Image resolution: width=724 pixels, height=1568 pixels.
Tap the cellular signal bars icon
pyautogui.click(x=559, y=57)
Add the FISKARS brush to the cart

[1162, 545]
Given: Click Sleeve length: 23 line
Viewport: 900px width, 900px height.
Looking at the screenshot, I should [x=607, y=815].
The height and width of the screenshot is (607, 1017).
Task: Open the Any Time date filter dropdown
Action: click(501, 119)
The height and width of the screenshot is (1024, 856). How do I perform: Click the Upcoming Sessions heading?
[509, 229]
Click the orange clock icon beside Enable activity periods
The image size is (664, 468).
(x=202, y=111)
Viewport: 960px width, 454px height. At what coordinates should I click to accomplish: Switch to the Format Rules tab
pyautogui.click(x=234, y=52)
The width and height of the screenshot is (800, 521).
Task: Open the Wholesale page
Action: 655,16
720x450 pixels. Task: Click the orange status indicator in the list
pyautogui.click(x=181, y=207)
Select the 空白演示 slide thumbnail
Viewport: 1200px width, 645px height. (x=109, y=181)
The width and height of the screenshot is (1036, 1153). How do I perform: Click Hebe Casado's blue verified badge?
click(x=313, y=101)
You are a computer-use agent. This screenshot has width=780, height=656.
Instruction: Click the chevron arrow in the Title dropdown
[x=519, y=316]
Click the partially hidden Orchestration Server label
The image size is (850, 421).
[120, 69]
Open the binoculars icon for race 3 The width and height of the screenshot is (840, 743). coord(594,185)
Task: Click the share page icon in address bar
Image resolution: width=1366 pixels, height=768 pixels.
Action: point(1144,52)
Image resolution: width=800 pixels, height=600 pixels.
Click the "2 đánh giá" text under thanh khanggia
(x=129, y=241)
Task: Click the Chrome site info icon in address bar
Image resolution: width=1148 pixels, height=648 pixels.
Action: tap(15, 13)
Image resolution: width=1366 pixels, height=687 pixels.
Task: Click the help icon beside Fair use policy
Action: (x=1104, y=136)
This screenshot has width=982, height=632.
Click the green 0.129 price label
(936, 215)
------
What you return should match every line above exactly.

▸ **EXERCISE SOLUTION**
Image resolution: width=724 pixels, height=1568 pixels.
Tap the cellular signal bars icon
pyautogui.click(x=559, y=57)
Add the FISKARS brush to the cart

[1162, 545]
Given: Click Sleeve length: 23 line
Viewport: 900px width, 900px height.
Looking at the screenshot, I should [x=607, y=815].
The height and width of the screenshot is (607, 1017).
Task: Open the Any Time date filter dropdown
Action: click(501, 119)
The height and width of the screenshot is (1024, 856). How do I perform: Click the Upcoming Sessions heading?
[509, 229]
Click the orange clock icon beside Enable activity periods
The image size is (664, 468).
(x=202, y=111)
Viewport: 960px width, 454px height. At what coordinates should I click to accomplish: Switch to the Format Rules tab
pyautogui.click(x=234, y=52)
The width and height of the screenshot is (800, 521).
Task: Open the Wholesale page
Action: 655,16
720x450 pixels. Task: Click the orange status indicator in the list
pyautogui.click(x=181, y=207)
Select the 空白演示 slide thumbnail
Viewport: 1200px width, 645px height. (x=109, y=181)
The width and height of the screenshot is (1036, 1153). How do I perform: Click Hebe Casado's blue verified badge?
click(x=313, y=101)
You are a computer-use agent. This screenshot has width=780, height=656.
Instruction: Click the chevron arrow in the Title dropdown
[x=519, y=316]
Click the partially hidden Orchestration Server label
The image size is (850, 421).
[120, 69]
Open the binoculars icon for race 3 The width and height of the screenshot is (840, 743). coord(594,185)
Task: Click the share page icon in address bar
Image resolution: width=1366 pixels, height=768 pixels.
Action: point(1144,52)
Image resolution: width=800 pixels, height=600 pixels.
Click the "2 đánh giá" text under thanh khanggia
(x=129, y=241)
Task: Click the Chrome site info icon in address bar
Image resolution: width=1148 pixels, height=648 pixels.
Action: tap(15, 13)
Image resolution: width=1366 pixels, height=687 pixels.
Task: Click the help icon beside Fair use policy
Action: (x=1104, y=136)
This screenshot has width=982, height=632.
Click the green 0.129 price label
(936, 215)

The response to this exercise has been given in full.